Abstract
Introduction. This document provides an overview of an archive composed of four sections.
[1] An introduction (this document) which describes the scope of the project
[2] Yearly folder, from 2002 until 2010, of the coarse Microsoft Access datasets + the surveys used to collect information for each year. The word coarse does not mean the information in the Microsoft Access dataset was not corrected for mistakes; it was, but some mistakes and inconsistencies remain, such as with data on age or education. Furthermore, the coarse dataset provides disaggregated information for selected topics, which appear in summary statistics in the clean dataset. For example, in the coarse dataset one can find the different illnesses afflicting a person during the past 14 days whereas in the clean dataset only the total number of illnesses appears.
[3] A letter from the Gran Consejo Tsimane’ authorizing the public use of de-identified data collected in our studies among Tsimane’.
[4] A Microsoft Excel document with the unique identification number for each person in the panel study.
Background. During 2002-2010, a team of international researchers, surveyors, and translators gathered longitudinal (panel) data on the demography, economy, social relations, health, nutritional status, local ecological knowledge, and emotions of about 1400 native Amazonians known as Tsimane’ who lived in thirteen villages near and far from towns in the department of Beni in the Bolivian Amazon.
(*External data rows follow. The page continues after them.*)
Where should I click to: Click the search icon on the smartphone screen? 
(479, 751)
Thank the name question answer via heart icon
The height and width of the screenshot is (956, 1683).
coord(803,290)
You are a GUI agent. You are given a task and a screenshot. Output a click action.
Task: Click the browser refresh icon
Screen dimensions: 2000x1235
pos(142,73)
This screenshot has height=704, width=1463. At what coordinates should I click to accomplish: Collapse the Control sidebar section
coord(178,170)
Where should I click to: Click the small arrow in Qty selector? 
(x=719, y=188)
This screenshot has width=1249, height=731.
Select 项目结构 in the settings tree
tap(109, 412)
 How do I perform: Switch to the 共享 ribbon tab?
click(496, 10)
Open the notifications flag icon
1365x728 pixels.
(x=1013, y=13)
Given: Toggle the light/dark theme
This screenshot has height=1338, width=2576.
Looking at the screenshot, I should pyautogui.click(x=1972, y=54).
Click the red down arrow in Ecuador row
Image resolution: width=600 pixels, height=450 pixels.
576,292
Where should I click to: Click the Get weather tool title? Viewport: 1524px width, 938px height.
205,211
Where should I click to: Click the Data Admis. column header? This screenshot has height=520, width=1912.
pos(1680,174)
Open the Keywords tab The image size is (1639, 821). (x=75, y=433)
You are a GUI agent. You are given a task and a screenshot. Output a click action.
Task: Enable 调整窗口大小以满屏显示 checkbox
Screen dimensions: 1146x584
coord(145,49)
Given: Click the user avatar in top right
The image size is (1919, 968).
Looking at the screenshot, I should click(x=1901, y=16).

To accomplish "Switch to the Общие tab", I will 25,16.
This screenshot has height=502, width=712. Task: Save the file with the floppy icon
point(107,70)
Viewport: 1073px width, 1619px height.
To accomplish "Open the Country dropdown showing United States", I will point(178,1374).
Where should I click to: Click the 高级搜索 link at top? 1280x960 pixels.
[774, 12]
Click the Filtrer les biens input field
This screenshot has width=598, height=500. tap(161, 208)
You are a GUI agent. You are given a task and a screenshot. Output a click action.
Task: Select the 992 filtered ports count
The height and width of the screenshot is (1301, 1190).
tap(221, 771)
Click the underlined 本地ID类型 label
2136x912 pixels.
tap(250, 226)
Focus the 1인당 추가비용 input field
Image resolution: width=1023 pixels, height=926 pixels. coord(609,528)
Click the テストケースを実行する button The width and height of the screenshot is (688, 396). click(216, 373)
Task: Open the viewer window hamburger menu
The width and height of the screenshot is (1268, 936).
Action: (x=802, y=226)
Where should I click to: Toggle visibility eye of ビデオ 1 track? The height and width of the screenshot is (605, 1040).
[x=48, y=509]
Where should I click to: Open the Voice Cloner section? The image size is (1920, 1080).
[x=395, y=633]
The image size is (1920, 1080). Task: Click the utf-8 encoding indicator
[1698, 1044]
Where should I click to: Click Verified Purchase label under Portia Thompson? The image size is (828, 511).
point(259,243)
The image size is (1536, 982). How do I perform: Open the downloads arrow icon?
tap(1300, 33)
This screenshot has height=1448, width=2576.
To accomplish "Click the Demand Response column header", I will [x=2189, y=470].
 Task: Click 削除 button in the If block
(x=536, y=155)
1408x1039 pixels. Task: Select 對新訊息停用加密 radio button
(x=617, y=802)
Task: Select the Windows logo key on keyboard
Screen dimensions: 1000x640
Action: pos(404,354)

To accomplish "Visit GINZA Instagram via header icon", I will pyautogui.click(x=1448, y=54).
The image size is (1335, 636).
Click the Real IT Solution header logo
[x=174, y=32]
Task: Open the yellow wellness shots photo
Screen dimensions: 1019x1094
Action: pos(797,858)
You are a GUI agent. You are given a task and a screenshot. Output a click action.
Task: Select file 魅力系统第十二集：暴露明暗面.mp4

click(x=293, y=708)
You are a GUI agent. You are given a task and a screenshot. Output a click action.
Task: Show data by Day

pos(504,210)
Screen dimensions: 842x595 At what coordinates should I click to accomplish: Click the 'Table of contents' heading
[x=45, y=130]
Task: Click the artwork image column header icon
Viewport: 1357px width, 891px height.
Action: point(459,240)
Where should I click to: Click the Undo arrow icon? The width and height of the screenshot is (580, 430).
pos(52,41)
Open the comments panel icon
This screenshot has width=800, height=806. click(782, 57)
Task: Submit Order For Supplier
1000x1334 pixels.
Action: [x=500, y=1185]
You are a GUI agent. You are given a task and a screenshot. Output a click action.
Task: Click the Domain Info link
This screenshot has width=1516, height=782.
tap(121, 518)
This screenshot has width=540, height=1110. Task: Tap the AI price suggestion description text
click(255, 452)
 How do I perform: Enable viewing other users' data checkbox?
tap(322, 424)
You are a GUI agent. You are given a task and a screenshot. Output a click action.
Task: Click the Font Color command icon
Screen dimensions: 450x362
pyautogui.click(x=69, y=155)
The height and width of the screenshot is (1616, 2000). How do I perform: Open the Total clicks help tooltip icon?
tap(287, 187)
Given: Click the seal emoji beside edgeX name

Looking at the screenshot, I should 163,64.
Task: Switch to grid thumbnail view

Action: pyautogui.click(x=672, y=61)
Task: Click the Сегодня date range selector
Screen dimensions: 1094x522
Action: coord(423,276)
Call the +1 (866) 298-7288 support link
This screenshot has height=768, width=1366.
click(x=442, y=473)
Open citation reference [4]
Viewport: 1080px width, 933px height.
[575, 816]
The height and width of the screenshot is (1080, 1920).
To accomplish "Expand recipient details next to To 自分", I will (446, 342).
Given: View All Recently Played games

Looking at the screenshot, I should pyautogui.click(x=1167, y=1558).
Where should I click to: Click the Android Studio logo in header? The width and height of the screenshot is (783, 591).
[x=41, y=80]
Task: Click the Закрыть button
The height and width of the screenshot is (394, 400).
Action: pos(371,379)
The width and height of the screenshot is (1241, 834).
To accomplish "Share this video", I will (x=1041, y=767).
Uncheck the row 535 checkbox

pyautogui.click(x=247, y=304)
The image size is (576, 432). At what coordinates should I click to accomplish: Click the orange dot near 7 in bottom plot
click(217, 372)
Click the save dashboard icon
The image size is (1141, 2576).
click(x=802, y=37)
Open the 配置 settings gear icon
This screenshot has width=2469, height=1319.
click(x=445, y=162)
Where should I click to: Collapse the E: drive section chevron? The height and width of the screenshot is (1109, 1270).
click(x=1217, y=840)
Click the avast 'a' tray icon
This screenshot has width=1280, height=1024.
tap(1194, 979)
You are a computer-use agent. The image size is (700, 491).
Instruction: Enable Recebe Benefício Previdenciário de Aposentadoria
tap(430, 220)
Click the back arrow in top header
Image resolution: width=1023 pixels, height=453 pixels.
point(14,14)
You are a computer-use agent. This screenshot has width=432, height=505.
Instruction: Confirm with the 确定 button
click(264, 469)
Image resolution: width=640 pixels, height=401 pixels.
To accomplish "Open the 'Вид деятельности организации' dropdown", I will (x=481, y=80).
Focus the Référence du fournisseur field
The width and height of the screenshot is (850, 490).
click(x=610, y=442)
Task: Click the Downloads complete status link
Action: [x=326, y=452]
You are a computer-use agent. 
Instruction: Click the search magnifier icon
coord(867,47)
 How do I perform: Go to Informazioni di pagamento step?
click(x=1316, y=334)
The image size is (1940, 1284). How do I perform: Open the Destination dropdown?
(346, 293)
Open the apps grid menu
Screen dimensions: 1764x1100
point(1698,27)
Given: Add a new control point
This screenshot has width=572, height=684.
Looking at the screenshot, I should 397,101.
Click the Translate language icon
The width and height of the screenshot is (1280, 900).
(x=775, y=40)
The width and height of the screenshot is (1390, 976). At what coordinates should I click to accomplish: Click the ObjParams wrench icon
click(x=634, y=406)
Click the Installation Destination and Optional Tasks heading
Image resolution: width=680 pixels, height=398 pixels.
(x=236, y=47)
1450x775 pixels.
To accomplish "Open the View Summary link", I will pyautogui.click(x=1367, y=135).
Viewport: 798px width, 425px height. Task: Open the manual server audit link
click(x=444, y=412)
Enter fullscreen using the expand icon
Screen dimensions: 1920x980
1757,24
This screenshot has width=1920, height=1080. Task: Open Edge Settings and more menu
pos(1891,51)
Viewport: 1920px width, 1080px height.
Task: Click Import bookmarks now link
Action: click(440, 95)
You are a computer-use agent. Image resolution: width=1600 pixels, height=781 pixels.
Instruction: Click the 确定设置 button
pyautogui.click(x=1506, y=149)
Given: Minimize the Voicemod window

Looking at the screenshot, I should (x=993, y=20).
A report titled “Too little, too late” summarizes selected findings from the study and is available to the public at the electronic library of Brandeis University:
https://scholarworks.brandeis.edu/permalink/01BRAND_INST/1bo2f6t/alma9923926194001921
A copy of the clean, merged, and appended Stata (V17) dataset is available to the public at the following two web addresses:
[a] Brandeis University:
https://scholarworks.brandeis.edu/permalink/01BRAND_INST/1bo2f6t/alma9923926193901921
[b] Inter-university Consortium for Political and Social Research (ICPSR), University of Michigan (only available to users affiliated with institutions belonging to ICPSR)
http://www.icpsr.umich.edu/icpsrweb/ICPSR/studies/37671/utilization
Chapter 4 of the report “Too little, too late” mentioned above describes the motivation and history of the study, the difference between the coarse and clean datasets, and topics which can be examined only with coarse data.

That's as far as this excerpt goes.